> [Textauszug]
* * *

Wo auch immer in Europa Sie heute Abend um 18 Uhr sind – wahrscheinlich hören Sie dort den Klang der Glocken. Denn heute Abend läuten in allen Ländern Europas kirchliche und weltliche Glocken. Glocken sind ein wichtiges kulturelles Erbe Europas. Gut gewählt hat die Europäische Union mit ihrer Aktion den Tag heute, den Internationalen Friedenstag. Das Motto ist eine Zeile aus Friedrich Schillers wohl berühmtestem Gedicht, dem „Lied von der Glocke“: Die Zeile lautet: „Frieden sei ihr erst Geläute“.

Auch die Kirchen in dem Frankfurter Stadtteil Bockenheim, in dem ich arbeite, beteiligen sich an der Aktion. In der evangelischen St. Jakobskirche werden wir eine Friedensandacht feiern. Und wir werden dem Klang unserer vier Glocken lauschen.
Die haben, wie alle Glocken, viele Aufgaben. Sie machen den Rhythmus eines Tages und des Jahres bewusst. Sie läuten auch für besondere Momente im Leben: Zu Taufen, Konfirmationen, Hochzeiten. Sie begleiten Verstorbene auf ihrem letzten Weg zum Grab. Glocken erinnern durch ihren Klang an Höhen und Tiefen des Lebens. Sie rufen die Mitglieder der Gemeinde zusammen und zeigen den Beginn des Gottesdienstes an. Damit erinnern sie: Wir gehören zu einer Gemeinschaft. Darum geht es heute beim europaweiten Glockenläuten: Neu zu entdecken, was die Menschen in Europa gemeinsam haben.

* * *

> [Gegebene Daten]
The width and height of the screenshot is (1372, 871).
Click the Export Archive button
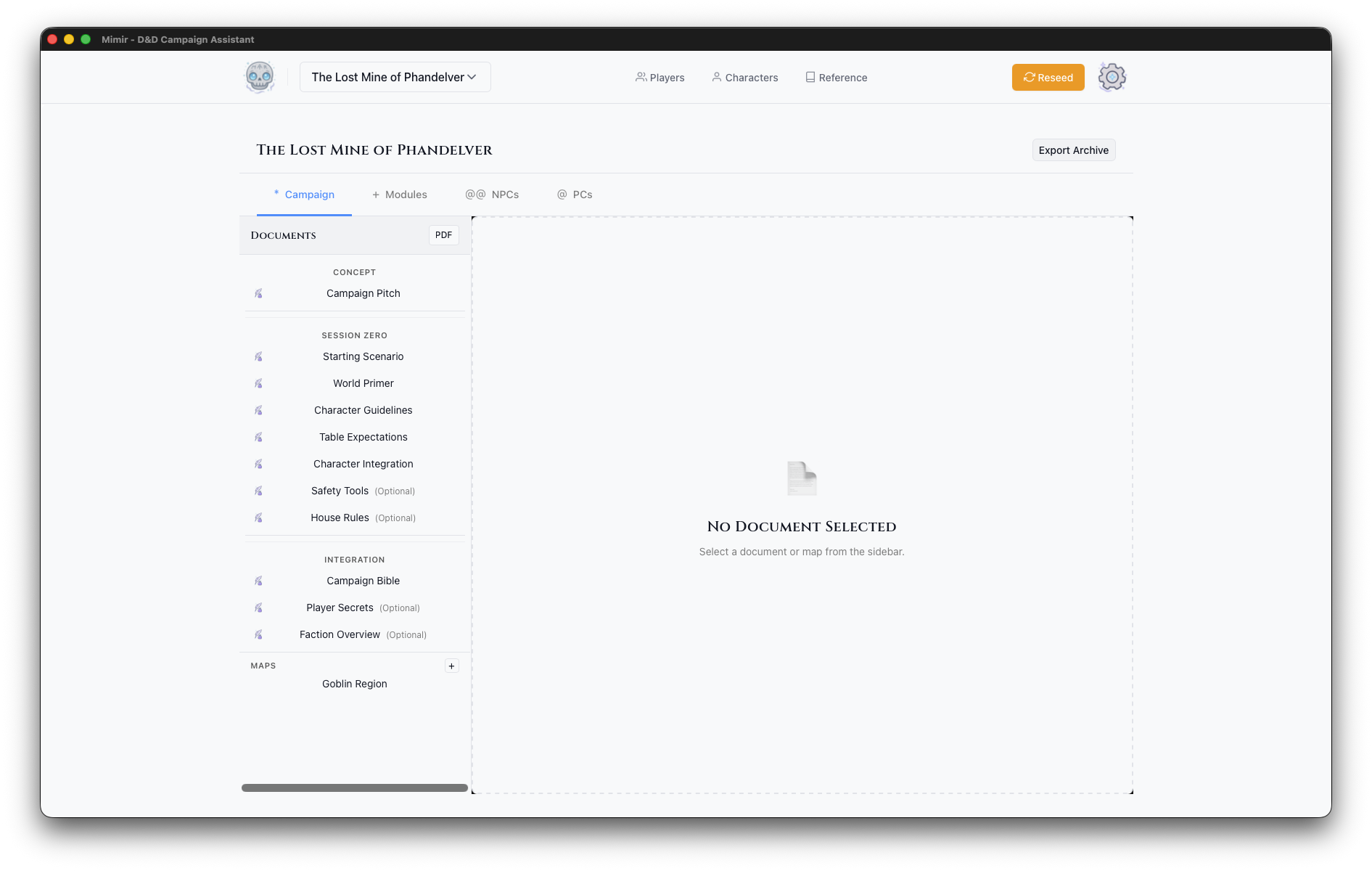[x=1074, y=150]
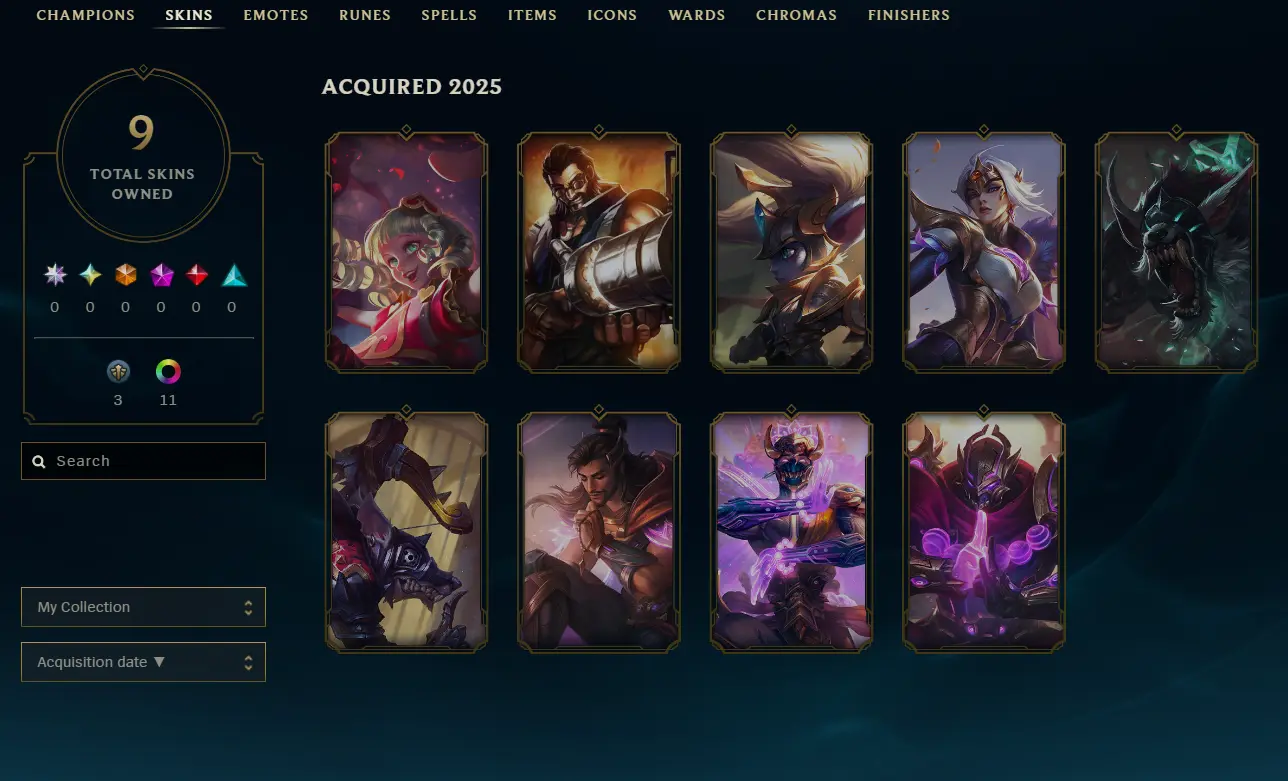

* * *

> [Zu erledigen]
A. Fasse den Text über das Glockenläuten in zwei Sätzen zusammen.
B. Nimm den Text über das Glockenläuten dort wieder auf, wo er endet, und schreibe ihn weiter.
Die Daten stammen aus einer anderen Quelle.

> [Lösungen]
A. Am Internationalen Friedenstag läuten um 18 Uhr in allen Ländern Europas kirchliche und weltliche Glocken, und das Motto der Aktion der Europäischen Union ist die Zeile „Frieden sei ihr erst Geläute“ aus Schillers „Lied von der Glocke“. Auch die Kirchen im Frankfurter Stadtteil Bockenheim beteiligen sich, wobei Glocken den Rhythmus von Tag und Jahr bewusst machen, zu besonderen Lebensmomenten läuten, die Gemeinde zusammenrufen und an die Gemeinschaft erinnern, und das europaweite Läuten soll neu entdecken lassen, was die Menschen in Europa gemeinsam haben.

B.
Drei unserer vier Kirchenglocken wurden 1921 eingeweiht. Damals war der Erste Weltkrieg noch präsent. Die alten Glocken waren im Krieg zu Kanonen eingeschmolzen worden. Eine Glocke in unserem Turm trägt diese Inschrift:
Die alten zerbrach des Weltkriegs Not,
die neuen verkünden den Frieden in Gott;
Ist hart auch die Zeit, wie Stahl sei der Sinn.
Wir weisen die Herzen nach oben hin.


Wenn wir heute für Frieden läuten, erinnern wir auch an furchtbare Zeiten des Kriegs, in denen Europa in Schutt und Asche gelegt wurde: das Ende des Ersten Weltkrieges vor einhundert Jahren und den Dreißigjährigen Krieg, der vor 370 Jahren zu Ende ging. Und die vielen anderen großen Kriege, die Deutschland und Europa in den letzten Jahrhunderten erlebt haben.
Es ist gut zu wissen, dass Glocken auch auf dem umgekehrten Weg entstanden sind: Das Naumburger Domgeläut etwa wurde aus 14 Kanonen gegossen.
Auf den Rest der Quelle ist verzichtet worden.